Sep 24, 2008

A Monastic Lifestyle

The start of term marks a lot of excitement for different categories of people:
  • the freshmen - their first weeks in school sampling everything the institution and its people has to offer, and seeing the beauties of Hualien
  • the sophomores - gossiping about good looking juniors and dishing up a really exciting orientation camp. They would soon learn how to juggle between work and play in a highly competitive environment both academically and in co-curricular activities
  • the juniors - dissecting, studying, dissecting, studying...the cycle continues
  • the clerks (Year 5) - at long last, they can jump out of their elephant skins (uniforms of TCU). They would have a shorter version of a physician's robe with their name on whenever they're in the hospital. And they would start the endless days and nights working in the hospital - where sickness, politics and passion blinds the mind.

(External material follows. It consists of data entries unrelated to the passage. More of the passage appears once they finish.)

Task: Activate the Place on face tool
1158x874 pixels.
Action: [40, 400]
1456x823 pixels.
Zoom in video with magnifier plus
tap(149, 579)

How am I coping you ask? I find the monastic lifestyle of anatomy and dissection not as bad as it sounds. The key, according to seniors, is to get a good night's sleep, every day without fail. When you attend classes with full concentration, that automatically reduces the time for revision and subsequently improves life quality - sounds something out of an economics textbook.
As we are studying long hours, we would avoid staying in the dorm as the PC will always tempt me into idling time away. I also put some of my studying strategies on trial this semester - here comes economics again - the higher scores you intend to pursue during the exams, the effort you have to invest is exponentially higher. For example, you would have to study 10 hours for a score of 70, but for a score of 85 you might have to do 25 hours and for 90, 40 hours perhaps. Moral behind the story? Just do my best and don't blow out.
I regret I would not have as much time and energy as last year for exciting activities. The urge of passing will drive me to study, but in the meantime I would learn new ways of leisure to suit my highly demanding lifestyle. A few examples to quote: a highly seductive novel such as Harry Potter would be a no-no; a movie is only yes on weekends, and when I've finished studying; a brief read of Time magazine is a yes; a weekend outing to Taipei is a no...
All these are for nurturing a conscientious doctor in the future - you'll see if I do. And remind me of the effort and sacrifice so many others did for me when I turn a blind eye and a deaf ear to compassion.